Start of Records to use

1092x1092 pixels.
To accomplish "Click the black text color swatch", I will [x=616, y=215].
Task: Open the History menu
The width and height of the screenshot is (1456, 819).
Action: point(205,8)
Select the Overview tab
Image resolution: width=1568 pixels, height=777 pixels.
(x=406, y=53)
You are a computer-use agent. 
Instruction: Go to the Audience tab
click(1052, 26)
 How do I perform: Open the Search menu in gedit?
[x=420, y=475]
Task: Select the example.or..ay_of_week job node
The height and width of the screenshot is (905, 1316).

End of Records to use

Your task:
Print from the line containing "You are a computer-use agent." to the last line above, exactly as written.

Task output:
You are a computer-use agent. 
Instruction: Go to the Audience tab
click(1052, 26)
 How do I perform: Open the Search menu in gedit?
[x=420, y=475]
Task: Select the example.or..ay_of_week job node
The height and width of the screenshot is (905, 1316).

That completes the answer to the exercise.